### EXERCISE REQUIREMENTS
Below is a set of records. Repeat all of them exactly.

[Collected data entries]
==========

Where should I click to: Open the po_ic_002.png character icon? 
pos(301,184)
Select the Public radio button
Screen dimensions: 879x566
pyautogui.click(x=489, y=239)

==========

### REPLY TO THE EXERCISE
Where should I click to: Open the po_ic_002.png character icon? 
pos(301,184)
Select the Public radio button
Screen dimensions: 879x566
pyautogui.click(x=489, y=239)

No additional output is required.